Therefore, the aim of this PhD thesis is to focus in improving the characteristics of the solid state perovskite based DSSC solar cell in the route of 20% efficiency, by using both novel chemical and physical approaches. For the chemical approach, an original meso structuration will be used to improve and control the porosity of the discontinuous TiO2 active layer. This consists of using a self-assembling, at the anode surface, of polymer beads or microfibers spherical particles. This will give rise to large spherical pores that allow the perovskite infiltration and, therefore, a good connectivity with TiO2 particles and efficient charge collection. For the physical approach, a physical vapor deposition technique, like sputtering, will be used to grow the TiO2 hole blocking layer, or other alternative transparent conducting oxides, like ZnO and SnO2. This will allow a fine control of all the structural characteristics and mainly the interface with the perovskite nanoparticles with the hope to increase the charge collection and, therefore, the efficiency of the device.
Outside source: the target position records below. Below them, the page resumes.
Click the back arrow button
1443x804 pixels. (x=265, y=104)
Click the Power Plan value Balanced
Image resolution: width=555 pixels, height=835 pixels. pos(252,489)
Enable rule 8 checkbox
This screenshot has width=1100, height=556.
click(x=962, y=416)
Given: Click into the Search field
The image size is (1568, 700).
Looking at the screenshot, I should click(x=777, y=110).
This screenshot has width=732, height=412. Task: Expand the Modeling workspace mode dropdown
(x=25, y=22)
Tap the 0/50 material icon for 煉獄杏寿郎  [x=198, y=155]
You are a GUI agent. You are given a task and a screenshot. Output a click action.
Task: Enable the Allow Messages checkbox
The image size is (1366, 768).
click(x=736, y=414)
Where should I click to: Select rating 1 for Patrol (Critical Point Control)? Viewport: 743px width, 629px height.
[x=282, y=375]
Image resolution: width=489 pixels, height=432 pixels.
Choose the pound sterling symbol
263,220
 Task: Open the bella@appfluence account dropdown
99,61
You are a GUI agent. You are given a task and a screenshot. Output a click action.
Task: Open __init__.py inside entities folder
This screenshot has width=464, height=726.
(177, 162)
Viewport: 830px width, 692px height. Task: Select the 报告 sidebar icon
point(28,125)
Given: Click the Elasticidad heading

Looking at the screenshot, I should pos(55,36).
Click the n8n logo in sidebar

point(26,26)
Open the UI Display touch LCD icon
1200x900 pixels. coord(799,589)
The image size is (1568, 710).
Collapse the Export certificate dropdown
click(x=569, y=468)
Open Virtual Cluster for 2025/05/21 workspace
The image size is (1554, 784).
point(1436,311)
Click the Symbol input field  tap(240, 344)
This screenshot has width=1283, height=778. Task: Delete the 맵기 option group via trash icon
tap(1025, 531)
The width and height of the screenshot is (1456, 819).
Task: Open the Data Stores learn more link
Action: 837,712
The thesis project will be done in collaboration with several partners from Strasbourg: the group of Rehspringer of the IPCMS for his expertise in solution deposition techniques, in particular sol-gel and spin-coating, which are of particular importance for this project; the group of Holl from ICS for his expertise in polymer colloid synthesis and film formation mechanisms, including structural control of assemblies of polymer particles through drying; the group of Heiser from ICUBE will bring his expertise in device realisation and characterisation and also in the characterisation of the charge carrier dynamics.
We are looking for a bright candidate (master’s level) with strong personal motivation. A solid scientific background and interest in materials Science is desirable. Personal initiative and creativity within an efficient group workflow are welcome. Knowledge of English is desirable.

Nr of positions available : 1